Pablo Miki predicó una última vez a los presentes, animando a los cristianos a permanecer firmes y a perseverar. Perdonó a los asesinos y agradeció a Dios por la gracia de poder morir a la misma edad y de la misma forma que su Redentor: en la cruz.
Un contemporáneo relató lo que Pablo Miki dijo a los presentes antes de morir: “Consciente de ser respetado entre todos aquellos que habían sido de los suyos, nuestro hermano Pablo Miki declaró a los espectadores que él era japonés y pertenecía a la Compañía de Jesús; que debía morir por la predicación del Evangelio y que agradecía por este extraordinario favor. Luego añadió: ‘Puesto que ha llegado mi fin, pienso que ninguno de vosotros creerá que estoy ocultando la verdad. Así que os declaro a todos que no existe otro camino a la salvación más que el de los cristianos. Este camino me enseña a perdonar a los enemigos y a todos los que me han ofendido. Por eso perdono de buen grado al rey y a todos los culpables de mi muerte, y les pido que reciban el Bautismo cristiano.’ Entonces fijó sus ojos en sus compañeros y empezó a darles ánimo para el culmen de este combate.

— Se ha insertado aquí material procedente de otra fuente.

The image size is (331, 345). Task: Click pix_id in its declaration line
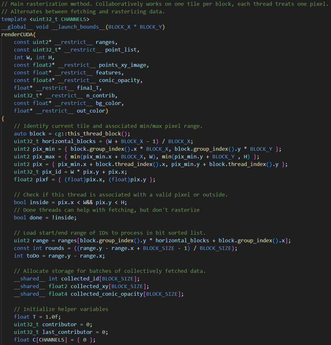[x=52, y=172]
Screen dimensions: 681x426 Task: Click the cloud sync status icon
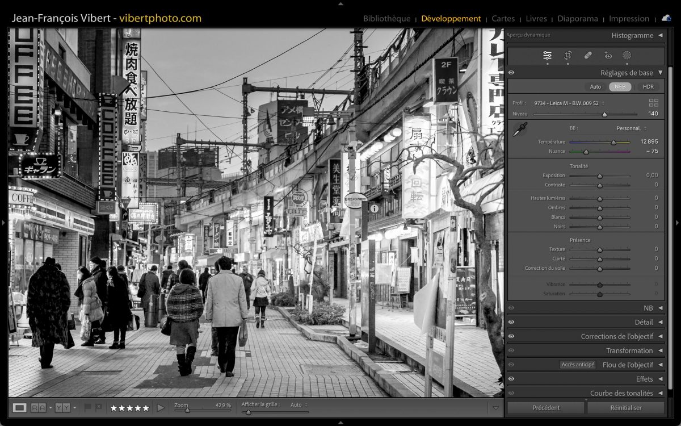tap(666, 18)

Los rostros de todos se iluminaron de alegría.”
A pesar de toda su prudente adaptación a la cultura japonesa, los jesuitas de aquel entonces jamás dudaron de que Cristo es el único camino de salvación (cf. Hch 4,12). Para ello dieron su vida. Éste es un mensaje importante para el tiempo actual, cuando a menudo ya no se anuncia claramente la necesidad de la fe cristiana para la salvación.
La fidelidad al Señor y al Evangelio está por encima de todo. Esto implica estar dispuestos incluso al martirio, que se vuelve posible gracias al espíritu de fortaleza; aquel maravilloso don del Espíritu Santo que nos lleva más allá de nuestras limitaciones humanas.
Hoy en día, en un mundo cada vez más anticristiano, se nos presenta el reto a dar este testimonio. Convendría que, día a día, nos entrenemos en vencer todos los miedos que podrían impedirnos dar este claro testimonio. Esto solamente puede suceder a través de un amor cada vez más profundo a Cristo. Éste ha de apoderarse de nosotros hasta el punto de convertirse en “el amor de nuestra vida”, del que jamás podríamos renegar. ¡Que los santos mártires nos ayuden y nos sostengan, para que seamos dignos de imitar el ejemplo de una santa Inés, santa Ágata y los santos mártires de Nagasaki!